Now, Gov. Kate Brown has set a new goal of 12,000 vaccinations per day within the next two weeks. Health authority officials said Tuesday if they expand the number of administration sites and adjust prioritization requirements, they are confident they will reach that goal.
“In the first 19 days of COVID-19 vaccinations, we’ve learned some key lessons we’ll use to speed our vaccination efforts,” Oregon Health Authority Director Patrick Allen said.
The first phase of vaccination focused on health care workers and residents and staff in nursing homes and other long-term care facilities.

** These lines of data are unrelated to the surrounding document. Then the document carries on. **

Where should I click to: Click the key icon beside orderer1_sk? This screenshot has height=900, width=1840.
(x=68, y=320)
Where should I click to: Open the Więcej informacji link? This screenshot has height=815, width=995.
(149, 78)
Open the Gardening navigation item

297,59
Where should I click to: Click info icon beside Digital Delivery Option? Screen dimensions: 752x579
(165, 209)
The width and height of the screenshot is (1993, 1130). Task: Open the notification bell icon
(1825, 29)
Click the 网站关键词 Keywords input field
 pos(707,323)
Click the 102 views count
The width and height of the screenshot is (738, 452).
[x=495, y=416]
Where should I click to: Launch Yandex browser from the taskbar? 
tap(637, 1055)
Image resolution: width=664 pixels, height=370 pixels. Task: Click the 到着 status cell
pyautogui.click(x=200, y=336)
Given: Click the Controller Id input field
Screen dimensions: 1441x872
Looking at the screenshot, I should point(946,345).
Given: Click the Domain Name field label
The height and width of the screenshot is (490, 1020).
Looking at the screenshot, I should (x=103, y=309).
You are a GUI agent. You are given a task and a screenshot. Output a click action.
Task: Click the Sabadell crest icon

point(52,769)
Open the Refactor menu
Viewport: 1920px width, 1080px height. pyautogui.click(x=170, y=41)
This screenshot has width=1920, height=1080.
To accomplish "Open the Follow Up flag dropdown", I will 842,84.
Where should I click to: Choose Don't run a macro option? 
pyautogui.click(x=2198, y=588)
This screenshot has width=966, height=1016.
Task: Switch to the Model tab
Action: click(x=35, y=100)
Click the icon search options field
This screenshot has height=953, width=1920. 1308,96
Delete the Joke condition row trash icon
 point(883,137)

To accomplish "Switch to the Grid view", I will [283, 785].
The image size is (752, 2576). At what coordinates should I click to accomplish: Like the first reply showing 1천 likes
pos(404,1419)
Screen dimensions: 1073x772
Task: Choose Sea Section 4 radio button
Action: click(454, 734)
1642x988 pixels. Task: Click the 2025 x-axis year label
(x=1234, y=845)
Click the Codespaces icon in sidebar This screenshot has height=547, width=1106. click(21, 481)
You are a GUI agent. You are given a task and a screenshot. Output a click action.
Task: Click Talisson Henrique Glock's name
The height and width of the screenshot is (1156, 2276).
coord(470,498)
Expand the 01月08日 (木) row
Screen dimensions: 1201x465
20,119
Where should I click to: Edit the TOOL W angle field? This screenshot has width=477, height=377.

Effective this week, Oregon Health Authority will offer vaccinations to hospice programs, mobile crisis care, outpatient settings serving specific high-risk group, in-home care services, non-emergency medical transport, health care providers in other outpatient, and public health workers.
“So far, Oregon has been good at getting vaccinations into the arms of people assigned to a specific location – like a hospital worker or a resident at a skilled nursing facility,” Allen said. “Now we need to up our game for people outside those locations.”
In addition, people eligible for the vaccine will be able to receive it at retail pharmacies and the federal pharmacy partnerships to vaccinate more nursing home staff and residents is being expanded.
“Oregon, like most of the country, is not moving fast enough,” Gov. Brown said in a news release Monday. “All states are grappling with the same logistical challenges, and while we are making steady progress, we must move even more quickly when every vaccination has the potential to save someone’s life.”
According to data from the Centers for Disease Control and Prevention, Oregon currently ranks 36th in the nation in vaccine distribution, with 1.2% of the state’s population having been vaccinated.
“Now we need to outperform other states in getting our state residents vaccinated,” Allen said. “This isn’t about our state ranking as a point of pride. Because so few Oregonians have contracted COVID-19, our state remains particularly vulnerable to the virus.”